*What you will do*: Among the lines of the records, find all that carry the word "Expand" and copy them.

*Supplied data*:
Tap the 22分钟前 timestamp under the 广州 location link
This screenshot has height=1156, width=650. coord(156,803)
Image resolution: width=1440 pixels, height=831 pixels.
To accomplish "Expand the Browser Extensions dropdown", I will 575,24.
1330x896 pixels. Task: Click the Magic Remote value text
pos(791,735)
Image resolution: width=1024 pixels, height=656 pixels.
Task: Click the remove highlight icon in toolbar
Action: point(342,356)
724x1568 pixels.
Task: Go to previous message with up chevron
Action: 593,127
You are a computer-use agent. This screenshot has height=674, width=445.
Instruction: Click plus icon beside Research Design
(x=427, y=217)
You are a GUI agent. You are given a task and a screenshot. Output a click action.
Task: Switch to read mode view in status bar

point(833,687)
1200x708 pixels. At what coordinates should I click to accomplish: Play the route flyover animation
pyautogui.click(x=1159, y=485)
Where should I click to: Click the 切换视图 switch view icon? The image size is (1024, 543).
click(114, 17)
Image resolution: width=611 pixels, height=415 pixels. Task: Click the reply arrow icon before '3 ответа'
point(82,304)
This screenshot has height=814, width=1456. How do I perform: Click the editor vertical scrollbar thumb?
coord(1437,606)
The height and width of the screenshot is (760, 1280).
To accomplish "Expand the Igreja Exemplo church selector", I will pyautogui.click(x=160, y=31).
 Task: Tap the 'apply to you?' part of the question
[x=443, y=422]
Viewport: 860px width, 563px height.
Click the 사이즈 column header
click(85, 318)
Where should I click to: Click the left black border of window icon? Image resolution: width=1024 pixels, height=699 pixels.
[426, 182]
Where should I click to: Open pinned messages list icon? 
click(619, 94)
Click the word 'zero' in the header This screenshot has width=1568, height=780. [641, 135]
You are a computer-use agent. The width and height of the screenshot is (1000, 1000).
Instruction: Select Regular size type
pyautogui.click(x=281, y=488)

*Output of the exercise*:
To accomplish "Expand the Browser Extensions dropdown", I will 575,24.
To accomplish "Expand the Igreja Exemplo church selector", I will pyautogui.click(x=160, y=31).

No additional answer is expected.